At our house, we are really serious about telling Matthew’s story one year and Luke’s the other year. This year, it is Matthew so we are decorating the tree the way Matthew would have wanted it.
Every now and then, I imagine that I will try to palm off all this playing with the tree as a way to engage my kids in Advent/Christmas, but my kids are all in their 50s. I have some grandchildren in town who are young enough to enjoy this kind of playing around and their parents are amazingly tolerant. But the truth is that I decorate the tree this way because I like it.
Every year something new gets added. This year it is the star. This came to me about a month ago in the middle of what I recall as a sound sleep. I remember liking the idea right away, but very shortly after that I remember thinking that if it doesn’t work, I can say that an angel revealed it to me in a dream. 
Everyone knows that the Wise Men—we would call them astrologers today—saw “a star at its rising.” Just by looking
at it, they could tell that it foretold a new king of the Jews. “So,” I said to myself in my sleep-befuddled state, “Just what kind of star would give them that idea?” 
Because it is a Matthew year, we celebrate Matthew’s interest in the genealogy of Jesus. Matthew’s genealogy is much better known than the one Luke provides and we celebrate that by featuring the forebears of Jesus on the tree. It took some doing to get four that are exactly alike, but I managed. I have written recently about the amazing women who help to drive Matthew’s genealogy forward. Here, I celebrate all of them at once, including both Jacobs and their sons, both Josephs. It all fits together, as you see. One of the requirements of the tree we choose is that it will have a place for the bears.
As you would imagine, we have different ornaments for the different years—not all the ornaments are different, just enough to establish which year it is. The fact that the Wise Men knew what the star “meant” establishes that they were astrologers, which we represent with the signs of the zodiac, four of them in this picture. The fact that they headed off for Jerusalem, the capital of Judah, establishes that they were political geographers. The fact that they followed the star all the way from Jerusalem to Bethlehem and then didn’t tell Herod what they had found means that they were faithful to their calling.
And, finally, there is the question of where the Wise Men went in Bethlehem. They went to
the house over which the star stopped; the house of Joseph and Mary and their little boy, probably about two years old at the time, Jesus.  I mentioned that part of this whole charade was to establish in the minds of the grandchildren (and their parents) that by Matthew’s account, Joseph and Mary lived in Bethlehem. They never got as far north as Nazareth, way up in the Galilee district, until the end of the story Matthew tells.
So for a dwelling, we wanted something that looked as little like a stable as possible. Fisher-Price accommodated us by producing this monstrosity. It has little household “appliances” inside—a computer, a microwave, a toilet, and a phone, all of which make approximations of the appropriate sounds. If you wanted to say that by Matthew’s account, JESUS LIVED IN A HOUSE, you could hardly find anything better adapted to the purpose. 
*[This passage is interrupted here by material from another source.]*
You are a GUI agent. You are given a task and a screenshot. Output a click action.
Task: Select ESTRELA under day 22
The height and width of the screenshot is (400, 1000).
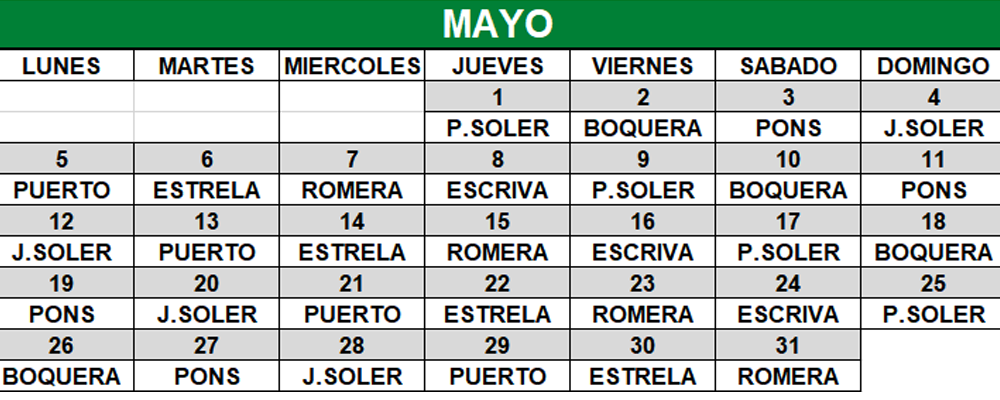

There is a front door that is big enough for the Wise Men, imagining that they parked their camels in the yard.  The colors stand out, possibly to make the house easier to find. At a certain point in the process, I back carefully away from exegesis, keeping both hands in plain sight, and let my whimsy take over.
This all works, by the way. The grandchildren know that the story Matthew tells is different from the story Luke tells. Their parents know as well. They know that Grammy and “Dale”—there really isn’t a good title for stepfathers, a plight, but one I share with Joseph—are very picky about how they decorate the tree.
So it’s all good. It gives a theme to each Advent season. I am checking with El Al to see if we can, in two more years, represent the Flight to Egypt is some engaging way.
 Among the good reasons not to try this is that it doesn’t fit Matthew’s story. There are lots of dreams in Matthew’s account, but angels don’t give messages to gentiles in dreams. The Wise Men, for instance, were “warned in a dream;” no angel. I am unquestionably a gentile, so I would need to skip any reference to an angel in his year.
 The same kind that Balaam saw (Numbers 24:) I imagine. I think Matthew was counting on his story recalling the old familiar story.
 That’s the way Herod calculated it, in any case. Presuming that Jesus was born when the star appeared, two years elapsed between the time they first saw the star and the time they conferred with Herod.
 The plan, of course, was not to use this monstrosity in the Luke year, when we needed a stable with a feed trough and some animals and some shepherds. The kids really liked the HOUSE, however, so in the Luke year, we brought it back as the INN that unaccountably could not find room for the Holy Family.
 This imagines that there were three Wise Men, when in fact no one has any idea how many were in the party. We know that there were three gifts, but that is the only number we have to work with. Since they were academics, it is possible that they had to share the cost of such spendy gifts.
 There are lots of non-picky ornaments on the tree as well, including a lot of the most popular secular ones and in Luke’s year Santa’s reindeer need to be kept from fraternizing with the oxen and the asses.